Istruzione scritta = Ricopi senza alcuna modifica ogni riga delle voci che seguono, dalla prima all'ultima.

Voci riportate =
"""

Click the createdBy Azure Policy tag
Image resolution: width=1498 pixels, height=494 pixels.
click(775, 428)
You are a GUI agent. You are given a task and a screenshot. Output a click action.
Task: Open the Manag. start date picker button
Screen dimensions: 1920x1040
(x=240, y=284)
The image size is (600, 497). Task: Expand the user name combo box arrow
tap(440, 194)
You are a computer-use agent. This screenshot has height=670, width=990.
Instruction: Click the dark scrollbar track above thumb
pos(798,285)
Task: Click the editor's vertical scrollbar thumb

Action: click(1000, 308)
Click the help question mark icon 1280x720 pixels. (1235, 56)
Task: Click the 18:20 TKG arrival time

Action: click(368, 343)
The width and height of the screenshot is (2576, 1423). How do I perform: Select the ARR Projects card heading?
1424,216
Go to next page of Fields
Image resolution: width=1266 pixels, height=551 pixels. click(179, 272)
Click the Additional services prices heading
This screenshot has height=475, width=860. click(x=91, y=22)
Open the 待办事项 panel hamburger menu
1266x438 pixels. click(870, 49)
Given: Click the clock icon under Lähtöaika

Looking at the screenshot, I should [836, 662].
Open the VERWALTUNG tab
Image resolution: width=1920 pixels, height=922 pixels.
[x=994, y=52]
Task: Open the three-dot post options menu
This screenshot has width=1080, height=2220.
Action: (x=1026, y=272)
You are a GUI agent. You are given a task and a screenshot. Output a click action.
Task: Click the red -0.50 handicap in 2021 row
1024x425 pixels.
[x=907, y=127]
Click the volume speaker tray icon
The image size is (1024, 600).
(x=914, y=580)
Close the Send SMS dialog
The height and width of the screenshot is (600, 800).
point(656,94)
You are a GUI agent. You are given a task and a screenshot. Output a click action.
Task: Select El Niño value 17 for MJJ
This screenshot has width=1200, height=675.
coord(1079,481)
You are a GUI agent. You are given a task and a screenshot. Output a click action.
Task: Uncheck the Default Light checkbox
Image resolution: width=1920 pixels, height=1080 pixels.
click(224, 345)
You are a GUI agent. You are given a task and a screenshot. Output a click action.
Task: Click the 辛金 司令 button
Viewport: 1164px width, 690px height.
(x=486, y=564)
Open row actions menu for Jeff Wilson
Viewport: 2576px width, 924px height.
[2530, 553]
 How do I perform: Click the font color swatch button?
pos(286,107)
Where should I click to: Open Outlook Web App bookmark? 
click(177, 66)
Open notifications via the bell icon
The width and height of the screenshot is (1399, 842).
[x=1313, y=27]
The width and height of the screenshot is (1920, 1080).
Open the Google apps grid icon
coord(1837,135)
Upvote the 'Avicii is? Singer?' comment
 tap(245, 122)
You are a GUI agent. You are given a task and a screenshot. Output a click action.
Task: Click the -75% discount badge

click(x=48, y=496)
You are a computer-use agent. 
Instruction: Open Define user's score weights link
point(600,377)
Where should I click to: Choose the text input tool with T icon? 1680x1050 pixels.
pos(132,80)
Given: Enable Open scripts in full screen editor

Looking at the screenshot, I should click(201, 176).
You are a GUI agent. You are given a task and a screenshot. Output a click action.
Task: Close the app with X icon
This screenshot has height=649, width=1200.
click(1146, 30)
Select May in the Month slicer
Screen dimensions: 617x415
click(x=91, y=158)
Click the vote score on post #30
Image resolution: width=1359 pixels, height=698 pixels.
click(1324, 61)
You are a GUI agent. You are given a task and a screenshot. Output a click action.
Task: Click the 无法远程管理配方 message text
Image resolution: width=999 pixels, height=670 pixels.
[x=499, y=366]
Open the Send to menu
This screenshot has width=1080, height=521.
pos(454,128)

"""

Risposta al compito =
Click the createdBy Azure Policy tag
Image resolution: width=1498 pixels, height=494 pixels.
click(775, 428)
You are a GUI agent. You are given a task and a screenshot. Output a click action.
Task: Open the Manag. start date picker button
Screen dimensions: 1920x1040
(x=240, y=284)
The image size is (600, 497). Task: Expand the user name combo box arrow
tap(440, 194)
You are a computer-use agent. This screenshot has height=670, width=990.
Instruction: Click the dark scrollbar track above thumb
pos(798,285)
Task: Click the editor's vertical scrollbar thumb

Action: click(1000, 308)
Click the help question mark icon 1280x720 pixels. (1235, 56)
Task: Click the 18:20 TKG arrival time

Action: click(368, 343)
The width and height of the screenshot is (2576, 1423). How do I perform: Select the ARR Projects card heading?
1424,216
Go to next page of Fields
Image resolution: width=1266 pixels, height=551 pixels. click(179, 272)
Click the Additional services prices heading
This screenshot has height=475, width=860. click(x=91, y=22)
Open the 待办事项 panel hamburger menu
1266x438 pixels. click(870, 49)
Given: Click the clock icon under Lähtöaika

Looking at the screenshot, I should [836, 662].
Open the VERWALTUNG tab
Image resolution: width=1920 pixels, height=922 pixels.
[x=994, y=52]
Task: Open the three-dot post options menu
This screenshot has width=1080, height=2220.
Action: (x=1026, y=272)
You are a GUI agent. You are given a task and a screenshot. Output a click action.
Task: Click the red -0.50 handicap in 2021 row
1024x425 pixels.
[x=907, y=127]
Click the volume speaker tray icon
The image size is (1024, 600).
(x=914, y=580)
Close the Send SMS dialog
The height and width of the screenshot is (600, 800).
point(656,94)
You are a GUI agent. You are given a task and a screenshot. Output a click action.
Task: Select El Niño value 17 for MJJ
This screenshot has width=1200, height=675.
coord(1079,481)
You are a GUI agent. You are given a task and a screenshot. Output a click action.
Task: Uncheck the Default Light checkbox
Image resolution: width=1920 pixels, height=1080 pixels.
click(224, 345)
You are a GUI agent. You are given a task and a screenshot. Output a click action.
Task: Click the 辛金 司令 button
Viewport: 1164px width, 690px height.
(x=486, y=564)
Open row actions menu for Jeff Wilson
Viewport: 2576px width, 924px height.
[2530, 553]
 How do I perform: Click the font color swatch button?
pos(286,107)
Where should I click to: Open Outlook Web App bookmark? 
click(177, 66)
Open notifications via the bell icon
The width and height of the screenshot is (1399, 842).
[x=1313, y=27]
The width and height of the screenshot is (1920, 1080).
Open the Google apps grid icon
coord(1837,135)
Upvote the 'Avicii is? Singer?' comment
 tap(245, 122)
You are a GUI agent. You are given a task and a screenshot. Output a click action.
Task: Click the -75% discount badge

click(x=48, y=496)
You are a computer-use agent. 
Instruction: Open Define user's score weights link
point(600,377)
Where should I click to: Choose the text input tool with T icon? 1680x1050 pixels.
pos(132,80)
Given: Enable Open scripts in full screen editor

Looking at the screenshot, I should click(201, 176).
You are a GUI agent. You are given a task and a screenshot. Output a click action.
Task: Close the app with X icon
This screenshot has height=649, width=1200.
click(1146, 30)
Select May in the Month slicer
Screen dimensions: 617x415
click(x=91, y=158)
Click the vote score on post #30
Image resolution: width=1359 pixels, height=698 pixels.
click(1324, 61)
You are a GUI agent. You are given a task and a screenshot. Output a click action.
Task: Click the 无法远程管理配方 message text
Image resolution: width=999 pixels, height=670 pixels.
[x=499, y=366]
Open the Send to menu
This screenshot has width=1080, height=521.
pos(454,128)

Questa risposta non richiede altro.